Many of these kids were in wheelchairs, and needed extensive care to get them out of their chairs and into the pool, with many hands on deck to help. Others jumped in and out without seeming to notice the radio blaring, the multitude of other kids in the pool, and the general mayhem that goes with public pools in the summer. I was amazed, because the amount of stimulation was giving me a headache, I couldn’t imagine what these kids were feeling.
I was in awe at the sheer love of their aides and how much fun these kids had in the water. Lots of happy screams and squeals and running around, showed just how joyful they were.
I was thinking about how lovely it is for their parents to have this break, and to know how well cared for their children were, and was thinking how much of a break those hours were in their lives. But then I thought, “well, I get it. I understand what they are feeling.” Smug little me. ”I am in the club, and I have a daughter with a disability.” But I don’t get it. I don’t understand.
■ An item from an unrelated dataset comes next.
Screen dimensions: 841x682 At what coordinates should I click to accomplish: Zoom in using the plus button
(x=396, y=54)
My daughter talks to me (non-stop), she can read and socialize and make friends she can get around with a walker, she can be independent to some degree.
I was reading an article the other day about what to say and what not to say to someone who has lost a loved one, and one of those things that struck me was to never say “I know what you are going through.” It is offensive to people and you don’t know what they are going through. Their experience is not yours, their feelings do not mirror your feelings. Their relationship with their husband or mother, or friend is not the exact same relationship you had with yours.
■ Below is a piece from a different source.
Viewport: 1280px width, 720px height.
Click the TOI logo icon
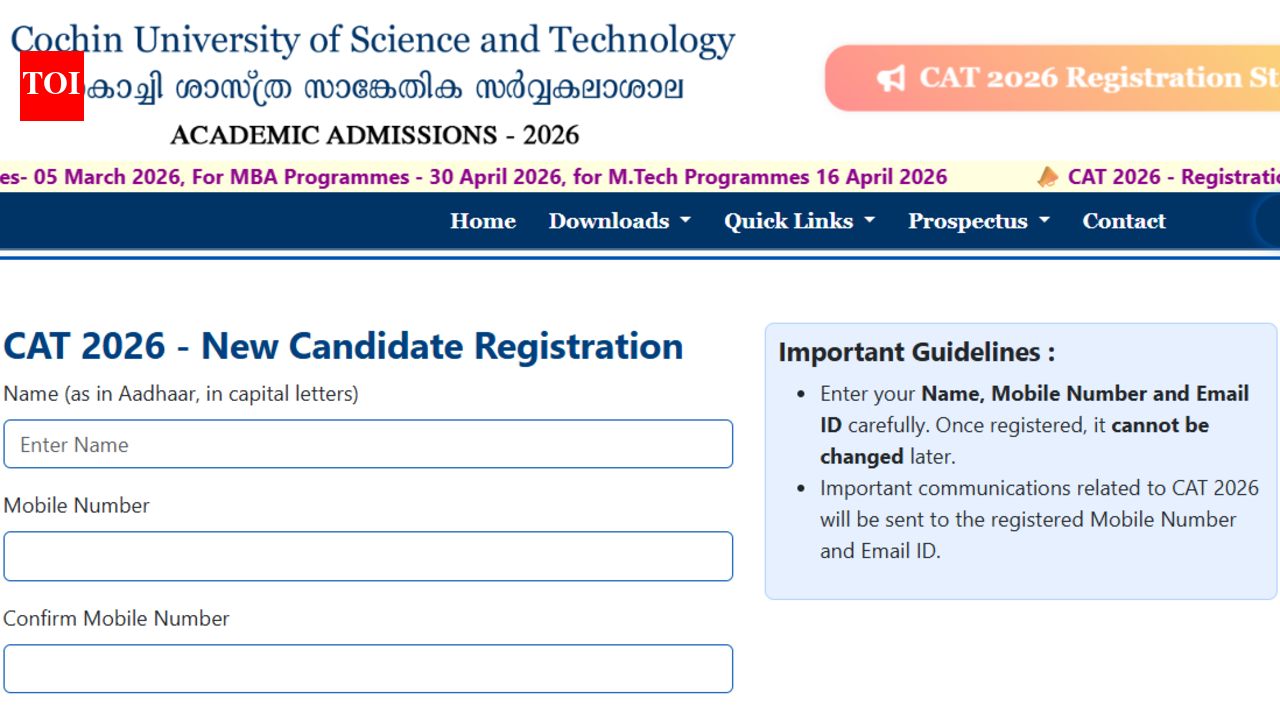pyautogui.click(x=51, y=86)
Just like my experience with my child and her disability is not the same as these parents. I am in awe of them, and how they manage to get through a day. I would love to hear their stories and learn from them how they manage with kids who have very profound disabilities. The sheer energy it must take to keep up with these kids 24 hours a day baffles me. Where to they find the strength, and the faith that this will work out in the end.
My hat is off to you parents and my heart goes out to you. I don’t know how you feel. I cannot even guess. And I am embarrassed for my moments when I feel like my own situation is so very hard. It isn’t. You are true heroes and your children are lucky to have found you.